(1.) This appeal arises out of a suit for arrears of rent. The plaintiff claimed interest on the arrears of rent at the rate of 150 per sent, per annum. The Courts below disallowed the high rate of interest on the ground that it was exorbitant and awarded damages at 25 per sent. The land was held under a lease for a term of three years from Magh 1285 to Pous 1288. The lease expired before the passing of the Bengal Tenancy Act; there was no fresh lease and the tenant was holding over.

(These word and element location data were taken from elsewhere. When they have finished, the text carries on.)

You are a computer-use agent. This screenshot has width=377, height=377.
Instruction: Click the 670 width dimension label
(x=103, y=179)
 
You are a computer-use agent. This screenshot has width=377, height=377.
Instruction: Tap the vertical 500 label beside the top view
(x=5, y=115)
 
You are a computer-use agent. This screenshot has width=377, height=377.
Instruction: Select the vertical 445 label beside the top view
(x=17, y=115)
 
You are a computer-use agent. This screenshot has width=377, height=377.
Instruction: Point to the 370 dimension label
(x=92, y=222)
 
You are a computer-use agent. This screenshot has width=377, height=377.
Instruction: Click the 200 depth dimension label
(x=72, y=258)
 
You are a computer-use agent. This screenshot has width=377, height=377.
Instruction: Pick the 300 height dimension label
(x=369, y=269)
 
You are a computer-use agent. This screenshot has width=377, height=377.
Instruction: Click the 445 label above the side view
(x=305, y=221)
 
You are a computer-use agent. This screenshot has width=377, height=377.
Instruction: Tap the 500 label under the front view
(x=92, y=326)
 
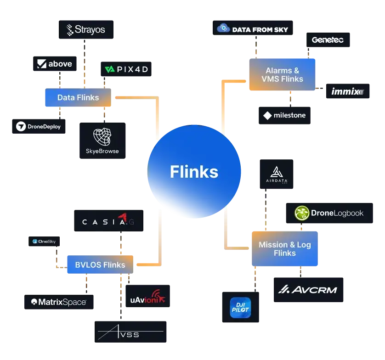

(2.) There is divergence of judicial opinion upon the question as to the effect of holding over. In the case of Kishore Lal Dey V/s. The Adminsitrator-General of Bengal 2 C.W. N. 303. Ghose and Wilkins, JJ., were of opinion that when a tenant holds over, after the expiration of his lease, he does so on the terms of the lease, on the same rent and on the same stipulations as are mentioned in the lease until the parties come to a fresh settlement; that there is no general rule of law to the effect that the lease of an agricultural tenant in this country who holds over, must be taken as renewed from year to year, and that if any contract is to be implied, it should be taken to have been entered into so noon as the term of the lease expired rather than at the beginning of each year. In that case the suit was brought on the basis of a kabuliyat which was for a term of five years, the interest stipulated to be paid was 75 per sent, and the lease expired before the passing of the Bengal Tenancy Act. The learned Judges held that the tenant was bound to pay interest at the rate stipulated in the kabuliyat, and that the tenancy was unaffected by the provisions of the Bengal Tenancy Act. On the other hand, in the Case of Administrator General of Bengal V/s. Asraf Ali 28 C. 227 a contrary view was taken. There also, the land was held by an agricultural tenant under a lease for a term of six years, which expired in 1881; the tenant had been holding over ever since, and the rate of interest specified in the lease was 75 per cent, per annum, The landlord sued for rent for the years 1893 to 1895 and part of (sic) with interest at the rate specified in the lease. It was held that under the provisions of the Bengal Tenancy Act, the plaintiff could not recover interest at a rate higher than 12 per cent. per annum and that when an agricultural tenant holds over, his tenancy is renewed from year to year.
(3.) Ameer Ali and Brett, JJ., in deciding the case referred to a number of cases including the case of Kishore Lal Dey V/s. The Administrator-General of Bengal 2 C.W. N. 303. and also to Ali Mamud Pramanick V/s. Bhagabati Debya 2 C.W.N. 525. where it was held by Rampini and Henderson, JJ., that where a tenant was holding over on the expiration of a lease which had been exesuted before the passing of the Tenancy Act, but which expired after it came into force, the landlord was not entitled to interest beyond that provided by Section 67 of the Act. Ameer Ali and Brett, JJ., observed that a distinction had been drawn between the latter case and that of Kishore Lal Dey V/s. The Administrator-General of Bengal 2 C.W. N. 303. on the ground that the lease had expired after the Tenancy Act came into operation, but that fact did not appear to them to affect the general principle, Then the learned Judges, referring to the decision in the case of Kishore Lal Dey V/s. The Administrator-General of Bengal 2 C.W. N. 303. that a tenant who holds over with the consent of the landlord does so upon the same conditions as those set out in his time expired lease, and that if any contract is to be implied, as contended for on behalf of the appellants, it should be taken to have been entered into so soon as the term of the lease expired rather than at the beginning of each year, "observed:" If this means that the implied contract is for the same term of years as in the lease (of course it could not be for an indefinite period), we venture to think the correctness of the dictum is open to Question. We consider that when an agricultural tenant holds over his tenancy is from year to year." There appears, therefore, to be some conflict between these two cases.